╭─ Records to use

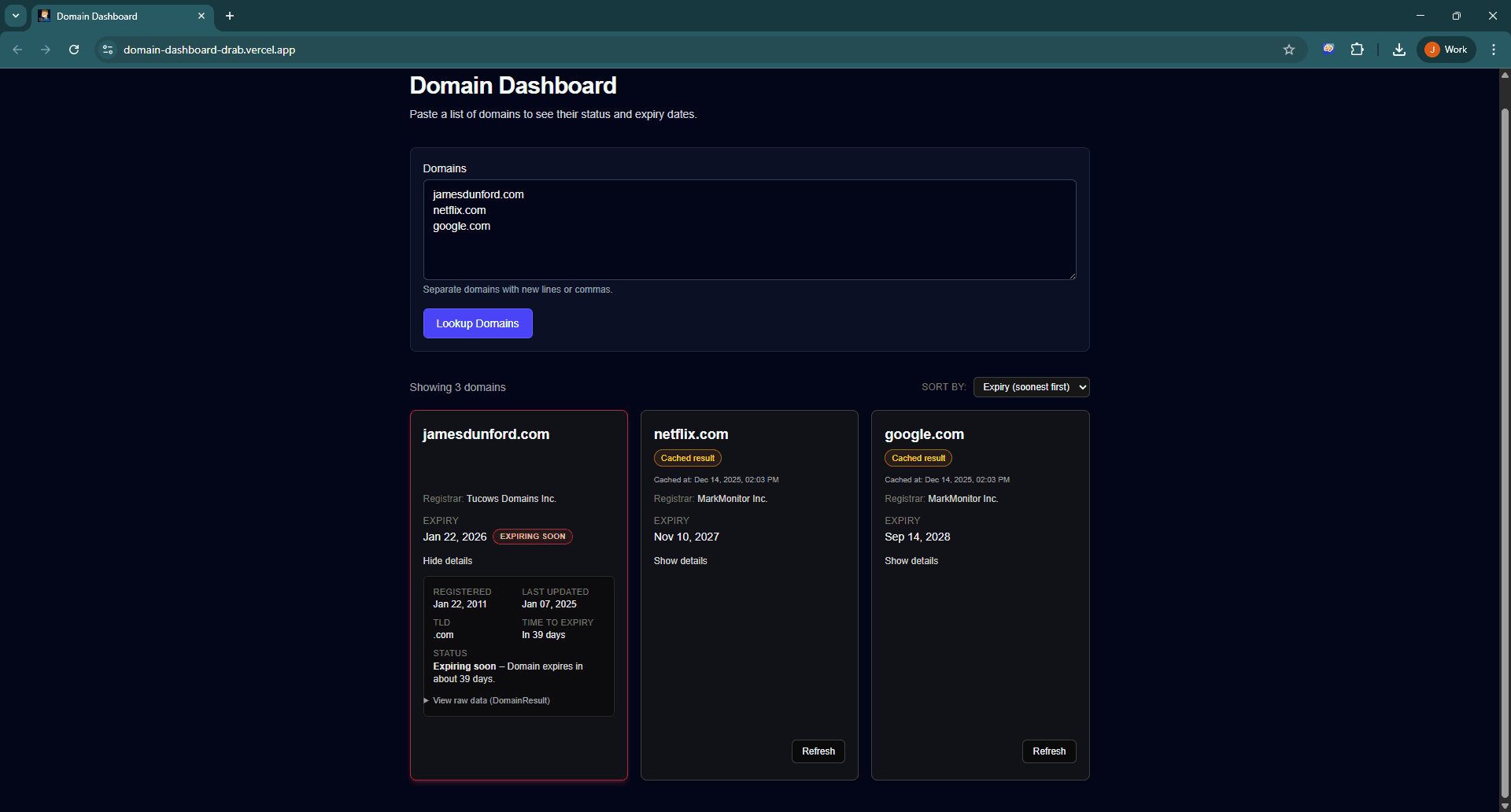Refresh the google.com domain card
This screenshot has height=812, width=1511.
point(1048,751)
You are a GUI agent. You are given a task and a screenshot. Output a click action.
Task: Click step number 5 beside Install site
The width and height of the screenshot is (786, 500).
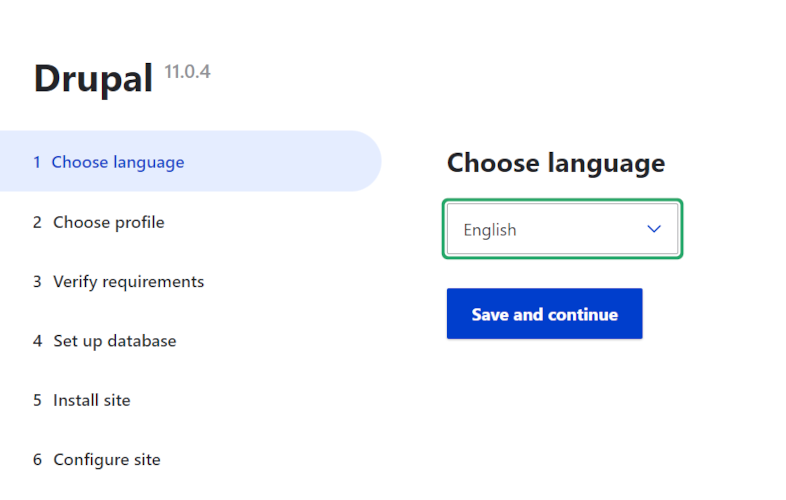(37, 400)
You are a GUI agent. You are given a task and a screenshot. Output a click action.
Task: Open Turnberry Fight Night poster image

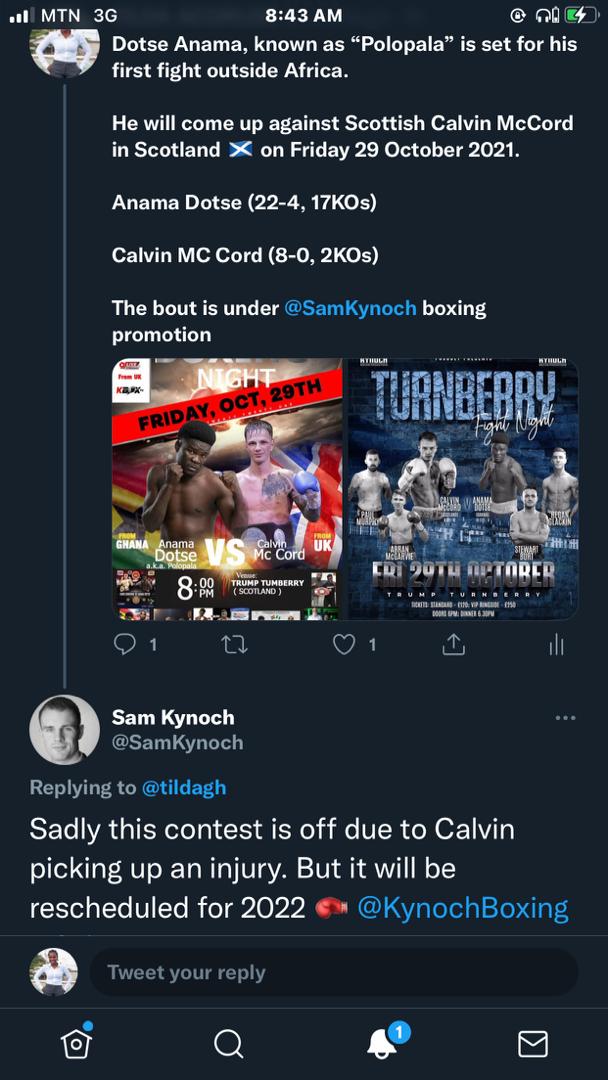463,489
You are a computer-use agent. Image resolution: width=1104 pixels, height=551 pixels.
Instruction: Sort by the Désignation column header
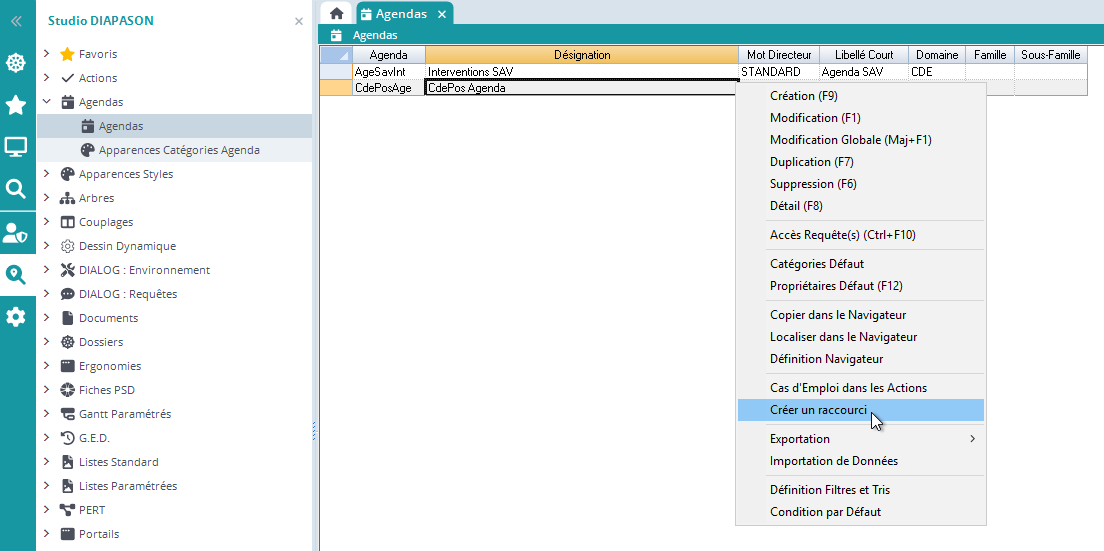[581, 55]
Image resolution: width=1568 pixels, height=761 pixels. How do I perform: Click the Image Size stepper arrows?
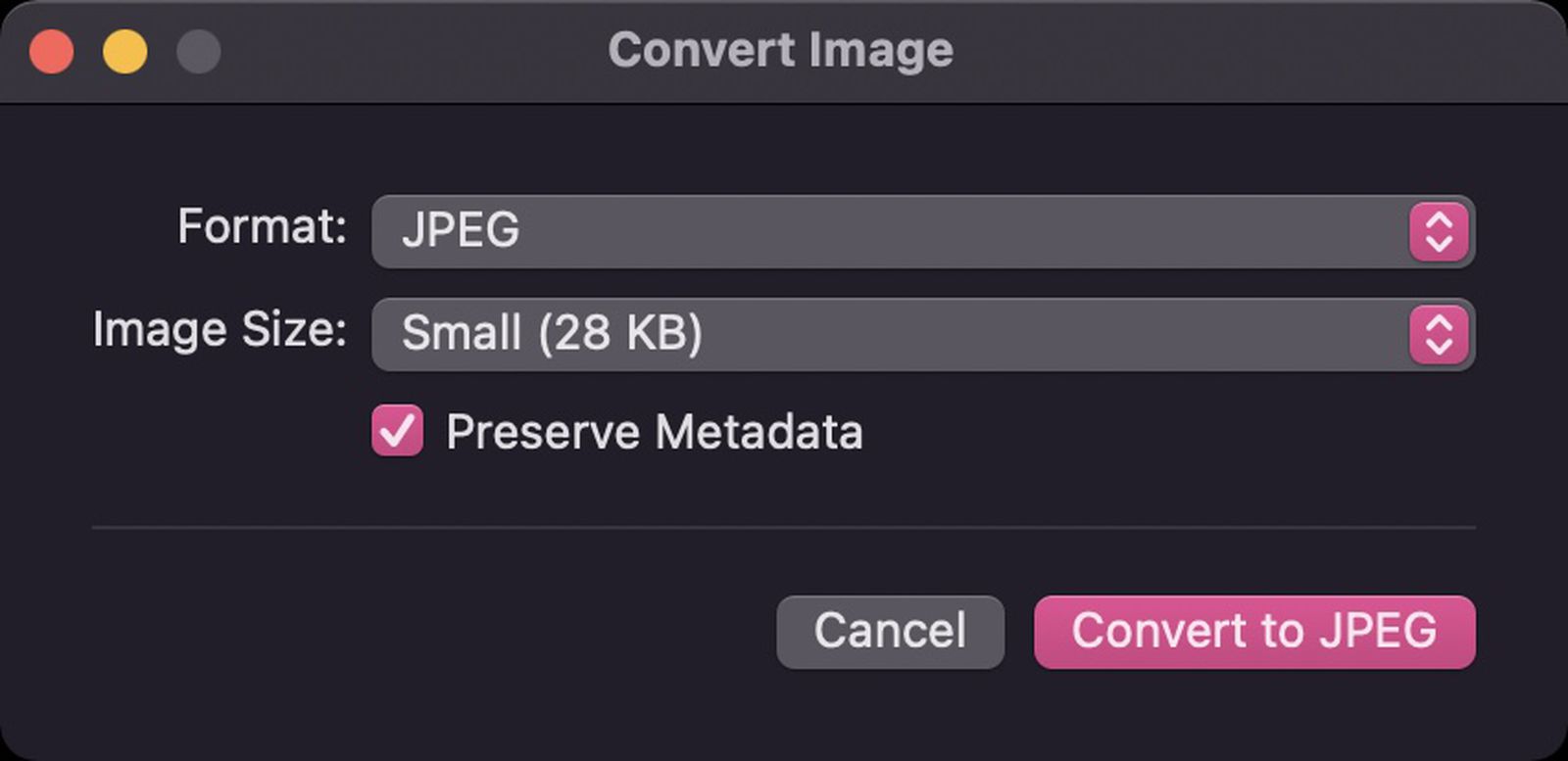[x=1439, y=334]
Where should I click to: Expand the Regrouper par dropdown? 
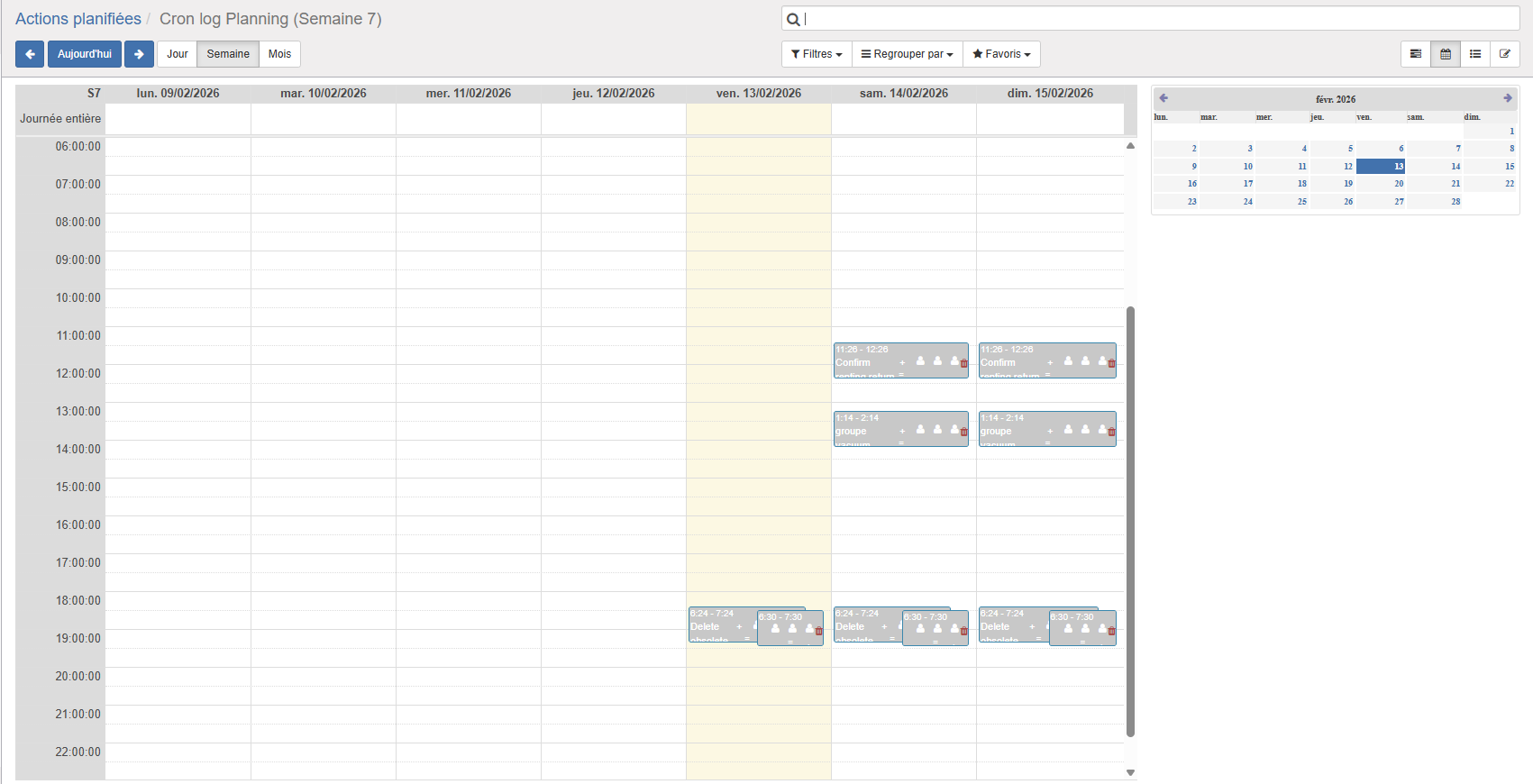click(x=907, y=54)
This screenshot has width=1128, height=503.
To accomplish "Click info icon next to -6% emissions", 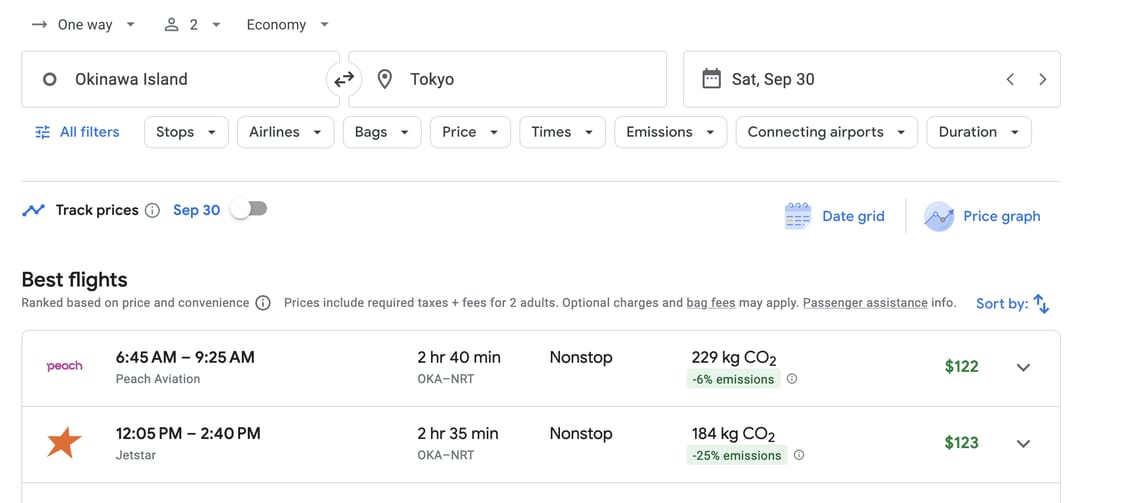I will click(x=792, y=379).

╰─

__Problem to solve__
Reproduce the rows verbatim, starting at the line containing "You are a computer-use" and ending at the line containing "click(x=907, y=54)", both included. Omit the pictures from your output.

__Exercise solution__
You are a computer-use agent. Image resolution: width=1104 pixels, height=551 pixels.
Instruction: Sort by the Désignation column header
[581, 55]
Image resolution: width=1568 pixels, height=761 pixels. How do I perform: Click the Image Size stepper arrows?
[x=1439, y=334]
Where should I click to: Expand the Regrouper par dropdown? 
click(x=907, y=54)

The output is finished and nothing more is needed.